Lemonnier also has become a hub for conventional aircraft. In October 2011, the military boosted the airpower at the base by deploying a squadron of F-15E Strike Eagle fighter jets, which can fly faster and carry more munitions than Predators.

In its written responses, Africa Command confirmed the warplanes’ presence but declined to answer questions about their mission. Two former U.S. defense officials, speaking on the condition of anonymity, said the F-15s are flying combat sorties over Yemen, an undeclared development in the growing war against al-Qaeda forces there.

The drones and other military aircraft have crowded the skies over the Horn of Africa so much that the risk of an aviation disaster has soared.

Since January 2011, Air Force records show, five Predators armed with Hellfire missiles crashed after taking off from Lemonnier, including one drone that plummeted to the ground in a residential area of Djibouti City. No injuries were reported but four of the drones were destroyed.

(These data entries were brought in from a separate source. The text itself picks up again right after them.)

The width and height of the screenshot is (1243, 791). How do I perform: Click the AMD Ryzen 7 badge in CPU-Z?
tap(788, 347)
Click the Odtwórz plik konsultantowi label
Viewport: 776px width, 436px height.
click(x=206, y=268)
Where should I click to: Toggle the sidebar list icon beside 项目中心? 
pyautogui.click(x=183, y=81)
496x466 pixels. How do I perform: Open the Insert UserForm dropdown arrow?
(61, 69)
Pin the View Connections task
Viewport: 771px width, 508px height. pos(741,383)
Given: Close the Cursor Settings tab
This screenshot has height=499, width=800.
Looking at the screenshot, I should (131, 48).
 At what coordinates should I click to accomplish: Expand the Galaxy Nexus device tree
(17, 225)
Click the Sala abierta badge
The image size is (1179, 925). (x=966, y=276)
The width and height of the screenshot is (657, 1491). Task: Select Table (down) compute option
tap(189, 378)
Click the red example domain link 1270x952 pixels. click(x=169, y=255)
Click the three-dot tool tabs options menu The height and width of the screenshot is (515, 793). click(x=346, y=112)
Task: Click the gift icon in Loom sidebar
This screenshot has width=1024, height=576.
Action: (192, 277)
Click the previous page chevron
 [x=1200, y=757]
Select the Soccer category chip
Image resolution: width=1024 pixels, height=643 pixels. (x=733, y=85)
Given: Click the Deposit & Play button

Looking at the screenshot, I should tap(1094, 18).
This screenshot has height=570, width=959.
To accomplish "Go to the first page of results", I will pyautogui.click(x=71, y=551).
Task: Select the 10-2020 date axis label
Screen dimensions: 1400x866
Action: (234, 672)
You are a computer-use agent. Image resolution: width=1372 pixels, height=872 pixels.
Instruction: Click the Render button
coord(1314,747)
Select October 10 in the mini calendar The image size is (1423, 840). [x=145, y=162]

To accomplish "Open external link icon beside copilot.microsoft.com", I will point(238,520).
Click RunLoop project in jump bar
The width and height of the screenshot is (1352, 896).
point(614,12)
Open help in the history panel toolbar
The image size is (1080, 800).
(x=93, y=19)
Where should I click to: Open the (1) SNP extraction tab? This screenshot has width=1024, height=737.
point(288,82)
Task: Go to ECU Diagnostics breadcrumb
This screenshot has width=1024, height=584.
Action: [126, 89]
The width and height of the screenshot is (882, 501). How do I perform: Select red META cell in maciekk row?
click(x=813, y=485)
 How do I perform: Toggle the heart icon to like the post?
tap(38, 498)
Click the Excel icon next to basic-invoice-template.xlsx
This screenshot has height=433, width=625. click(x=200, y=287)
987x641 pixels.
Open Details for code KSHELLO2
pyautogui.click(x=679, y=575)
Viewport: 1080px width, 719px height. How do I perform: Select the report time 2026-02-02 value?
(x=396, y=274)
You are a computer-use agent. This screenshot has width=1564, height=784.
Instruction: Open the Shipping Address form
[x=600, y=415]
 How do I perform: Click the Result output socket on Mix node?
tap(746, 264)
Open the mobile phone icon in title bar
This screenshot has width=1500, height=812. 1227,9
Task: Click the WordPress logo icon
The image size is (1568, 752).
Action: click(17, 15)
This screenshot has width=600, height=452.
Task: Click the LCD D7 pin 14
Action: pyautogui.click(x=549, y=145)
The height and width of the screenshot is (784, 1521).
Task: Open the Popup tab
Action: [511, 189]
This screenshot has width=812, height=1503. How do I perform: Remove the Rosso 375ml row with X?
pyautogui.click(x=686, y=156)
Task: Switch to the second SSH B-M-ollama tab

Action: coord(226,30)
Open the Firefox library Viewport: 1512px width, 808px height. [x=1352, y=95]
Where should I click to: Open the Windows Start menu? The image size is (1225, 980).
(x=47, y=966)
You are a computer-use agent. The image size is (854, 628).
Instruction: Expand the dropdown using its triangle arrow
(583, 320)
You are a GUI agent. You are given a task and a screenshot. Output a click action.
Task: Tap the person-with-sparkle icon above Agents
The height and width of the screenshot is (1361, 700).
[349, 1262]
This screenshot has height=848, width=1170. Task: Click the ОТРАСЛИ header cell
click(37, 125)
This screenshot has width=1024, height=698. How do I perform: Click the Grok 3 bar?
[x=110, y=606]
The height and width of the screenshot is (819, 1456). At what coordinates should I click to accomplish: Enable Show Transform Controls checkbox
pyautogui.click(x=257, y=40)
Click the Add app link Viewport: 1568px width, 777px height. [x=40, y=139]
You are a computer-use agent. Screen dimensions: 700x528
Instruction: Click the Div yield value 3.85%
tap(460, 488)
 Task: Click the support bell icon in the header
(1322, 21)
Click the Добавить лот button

Predator drones in particular are more prone to mishaps than manned aircraft, Air Force statistics show. But the accidents rarely draw public attention because there are no pilots or passengers.

As the pace of drone operations has intensified in Djibouti, Air Force mechanics have reported mysterious incidents in which the airborne robots went haywire.

In March 2011, a Predator parked at the camp started its engine without any human direction, even though the ignition had been turned off and the fuel lines closed. Technicians concluded that a software bug had infected the “brains” of the drone, but never pinpointed the problem.

“After that whole starting-itself incident, we were fairly wary of the aircraft and watched it pretty closely,” an unnamed Air Force squadron commander testified to an investigative board, according to a transcript. “Right now, I still think the software is not good.”

Prime location

Djibouti is an impoverished former French colony with fewer than 1 million people, scarce natural resources and miserably hot weather.

But as far as the U.S. military is concerned, the country’s strategic value is unparalleled. Sandwiched between East Africa and the Arabian Peninsula, Camp Lemonnier enables U.S. aircraft to reach hot spots such as Yemen or Somalia in minutes. Djibouti’s port also offers easy access to the Indian Ocean and the Red Sea.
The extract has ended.